Sie sehen aus wie reguläre Reisepässe, und sie fühlen sich an wie reguläre Reisepässe. Sie sind aus unserer Sicht allerdings, und das ist richtig, nicht visierfähig, weil bei Proxy-Pässen oft Dritte, zum Beispiel die Schwester, der Bruder, diesen Pass bei den Passbehörden abholen. Nach unserem Verständnis ist es notwendig, dass der Pass vom Passinhaber selbst abgeholt wird. (...)

Das ist der Hintergrund der Proxy-Pässe. Weil sie aussehen wie Originaldokumente und auch Originaldokumente sind, ist es naturgemäß in einem Visumsverfahren nicht ganz einfach, diese zu erkennen.

Sebastian Fischer, Auswärtiges Amt

Deshalb gebe es speziell geschulte Dokumenten- und Visaberater. Wenn ein Proxy-Pass erkannt werde und die Person trotzdem einreiseberechtigt sei – wie in den genannten Fällen –, "dürfte normalerweise der Proxy-Pass nicht visiert werden, sondern es müsste ein Reisedokument für Ausländer ausgestellt werden".

Bundesaufnahmeprogramm für Afghanistan vor dem Aus?

Im Rahmen des Bundesaufnahmeprogramms (BAP) für Afghanistan hatte die Bundesregierung die Aufnahme Tausender besonders gefährdeter Afghaninnen und Afghanen zugesagt. Dieses Versprechen wird sie nun möglicherweise nicht einhalten: Laut einem Bericht des Redaktionsnetzwerks Deutschland vom heutigen Donnerstag will sie den Großteil der Finanzmittel dafür streichen.

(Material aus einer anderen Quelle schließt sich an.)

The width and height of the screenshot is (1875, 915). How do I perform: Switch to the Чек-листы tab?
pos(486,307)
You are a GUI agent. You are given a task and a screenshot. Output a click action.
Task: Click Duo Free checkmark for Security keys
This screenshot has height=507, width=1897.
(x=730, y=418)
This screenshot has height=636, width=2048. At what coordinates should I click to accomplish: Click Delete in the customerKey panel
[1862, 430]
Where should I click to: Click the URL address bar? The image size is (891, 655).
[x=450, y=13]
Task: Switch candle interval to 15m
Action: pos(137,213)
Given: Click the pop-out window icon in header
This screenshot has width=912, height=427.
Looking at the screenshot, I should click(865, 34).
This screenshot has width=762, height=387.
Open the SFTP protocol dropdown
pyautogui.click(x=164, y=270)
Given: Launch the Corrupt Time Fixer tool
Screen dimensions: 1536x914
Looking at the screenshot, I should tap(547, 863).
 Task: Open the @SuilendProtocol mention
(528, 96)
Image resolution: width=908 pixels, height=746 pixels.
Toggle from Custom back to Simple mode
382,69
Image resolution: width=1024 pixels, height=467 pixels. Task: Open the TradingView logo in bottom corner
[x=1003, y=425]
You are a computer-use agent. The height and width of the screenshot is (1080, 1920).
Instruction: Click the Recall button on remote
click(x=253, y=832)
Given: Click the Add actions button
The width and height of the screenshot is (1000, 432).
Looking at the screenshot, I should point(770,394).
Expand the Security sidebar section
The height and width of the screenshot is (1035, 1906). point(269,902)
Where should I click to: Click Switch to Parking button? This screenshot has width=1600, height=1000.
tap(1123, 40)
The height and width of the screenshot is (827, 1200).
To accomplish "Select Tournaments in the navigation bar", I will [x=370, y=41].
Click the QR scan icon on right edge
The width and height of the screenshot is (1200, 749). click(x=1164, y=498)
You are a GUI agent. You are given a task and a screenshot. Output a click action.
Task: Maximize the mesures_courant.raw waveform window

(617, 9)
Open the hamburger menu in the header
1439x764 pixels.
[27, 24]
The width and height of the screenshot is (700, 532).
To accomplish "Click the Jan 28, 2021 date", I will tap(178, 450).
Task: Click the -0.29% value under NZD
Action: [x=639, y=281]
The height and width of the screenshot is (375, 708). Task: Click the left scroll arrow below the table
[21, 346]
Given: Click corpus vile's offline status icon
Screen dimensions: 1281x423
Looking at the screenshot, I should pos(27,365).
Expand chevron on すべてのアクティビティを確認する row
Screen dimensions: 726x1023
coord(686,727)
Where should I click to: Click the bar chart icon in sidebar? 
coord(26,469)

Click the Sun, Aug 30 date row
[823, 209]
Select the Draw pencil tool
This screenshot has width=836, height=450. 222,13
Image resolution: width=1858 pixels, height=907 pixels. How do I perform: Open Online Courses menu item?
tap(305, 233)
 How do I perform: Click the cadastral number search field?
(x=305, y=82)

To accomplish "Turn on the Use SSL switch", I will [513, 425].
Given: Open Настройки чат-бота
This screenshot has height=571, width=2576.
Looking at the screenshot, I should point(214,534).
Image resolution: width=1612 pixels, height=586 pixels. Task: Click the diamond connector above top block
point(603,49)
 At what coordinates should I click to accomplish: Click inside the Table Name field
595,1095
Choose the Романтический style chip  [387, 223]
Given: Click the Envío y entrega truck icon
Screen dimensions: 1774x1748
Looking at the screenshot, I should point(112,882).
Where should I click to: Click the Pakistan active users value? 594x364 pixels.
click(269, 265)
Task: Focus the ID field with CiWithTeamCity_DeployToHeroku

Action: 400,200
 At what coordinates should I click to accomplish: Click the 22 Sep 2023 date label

Finanziert wird das Programm aus dem Posten "Resettlement und Leistungen im Rahmen der humanitären Aufnahme" des Bundesinnenministeriums. Dafür sind im Haushaltsentwurf 2025 nur noch 8,9 Millionen Euro vorgesehen, nach knapp 70,5 Millionen Euro in diesem Jahr. Das entspricht einer Kürzung um mehr als 87 Prozent.